>> START Document extract
If you believe the hype, many of us — maybe even most of us — are in danger of eventually finding ourselves made redundant by faster and more efficient machines, reduced to taking whatever jobs robots can’t do or can’t yet do better than a human. Just accept it, say so many academics, technologists and leading edge thinkers. It’s the reality that’s coming.

And then there’s Sarcos, a Salt Lake City-based robotics company that has, well, a different idea about the way things ought to be.

Sarcos, in short, is an enterprise that’s building exoskeletons and human-scale robots that are meant to augment — not replace — humans. Think, moving heavy steel beams in a shipyard or deconstructing a disaster facility or even going in to a hazardous site to turn valves to shut down fuel or other instruments. The company, from CEO Ben Wolff on down, sees its mission as using robots and exoskeletons to save lives and prevent injury in the workplace.

And to that end, the company has, among other things, a line of human-scale exoskeletons it’s working at the moment to bring to fruition so that it can begin marketing them commercially by the end of 2019.

“We want to make peoples’ lives better,” Wolff tells BGR. “We want to keep them from getting injured in the first place. And we want to give employers and their workers the ability to be more productive and efficient in their daily jobs without needing to replace human beings with robots.

“There’s a whole industry out there focused on making robots that will replace human workers. And we’re trying to swim up against that stream. We say, no, let’s create more jobs by merging the best of both worlds. Merging what humans are good at it – which is the way we think through things — with enhanced strength and endurance and the precision of machines. You do that, and I think we’re actually creating jobs rather than taking them away.”
>> END Document extract
- **Directions**:
[A] In the Sarcos article, reproduce the passage from "And to that" to "beings with robots." word for word.
[B] Based on the Sarcos article, state yes or no for each statement and quote the words that decide it: (i) Sarcos is based in Salt Lake City. (ii) Sarcos plans to begin marketing its exoskeletons commercially by the end of 2018. (iii) Wolff says the company wants to replace human workers with robots.
>> START Provided records
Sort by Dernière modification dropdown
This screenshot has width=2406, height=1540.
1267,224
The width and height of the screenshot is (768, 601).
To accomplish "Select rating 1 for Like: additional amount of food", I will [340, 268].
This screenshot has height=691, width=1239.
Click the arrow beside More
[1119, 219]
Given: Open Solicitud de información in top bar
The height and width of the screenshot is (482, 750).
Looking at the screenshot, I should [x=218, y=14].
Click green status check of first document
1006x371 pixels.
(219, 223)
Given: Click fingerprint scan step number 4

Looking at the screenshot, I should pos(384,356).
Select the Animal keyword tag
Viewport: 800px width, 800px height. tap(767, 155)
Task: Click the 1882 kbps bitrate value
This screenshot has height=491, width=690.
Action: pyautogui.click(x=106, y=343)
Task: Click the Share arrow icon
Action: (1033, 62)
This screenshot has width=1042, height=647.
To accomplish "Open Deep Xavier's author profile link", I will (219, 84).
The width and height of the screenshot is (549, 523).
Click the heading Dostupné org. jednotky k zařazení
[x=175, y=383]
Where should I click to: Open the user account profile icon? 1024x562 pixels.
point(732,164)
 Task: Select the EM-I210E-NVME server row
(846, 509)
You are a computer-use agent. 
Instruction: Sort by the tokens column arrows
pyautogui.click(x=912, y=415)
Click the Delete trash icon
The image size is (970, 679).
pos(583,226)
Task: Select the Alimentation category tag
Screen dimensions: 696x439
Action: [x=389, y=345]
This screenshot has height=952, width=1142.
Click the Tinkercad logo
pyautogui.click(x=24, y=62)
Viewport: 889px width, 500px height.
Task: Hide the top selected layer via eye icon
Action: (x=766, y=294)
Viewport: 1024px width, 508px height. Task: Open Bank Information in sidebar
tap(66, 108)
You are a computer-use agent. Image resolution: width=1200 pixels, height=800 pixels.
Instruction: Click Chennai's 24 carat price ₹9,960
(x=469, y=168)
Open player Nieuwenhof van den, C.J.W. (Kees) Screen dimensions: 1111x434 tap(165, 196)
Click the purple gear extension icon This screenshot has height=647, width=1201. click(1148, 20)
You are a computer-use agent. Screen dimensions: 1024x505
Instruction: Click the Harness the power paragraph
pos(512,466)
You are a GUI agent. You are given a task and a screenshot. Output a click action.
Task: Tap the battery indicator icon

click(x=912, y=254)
>> END Provided records
- **Set of answers**:
[A]
And to that end, the company has, among other things, a line of human-scale exoskeletons it’s working at the moment to bring to fruition so that it can begin marketing them commercially by the end of 2019.

“We want to make peoples’ lives better,” Wolff tells BGR. “We want to keep them from getting injured in the first place. And we want to give employers and their workers the ability to be more productive and efficient in their daily jobs without needing to replace human beings with robots.

[B]
(i) Yes: "a Salt Lake City-based robotics company"
(ii) No: "so that it can begin marketing them commercially by the end of 2019"
(iii) No: "without needing to replace human beings with robots"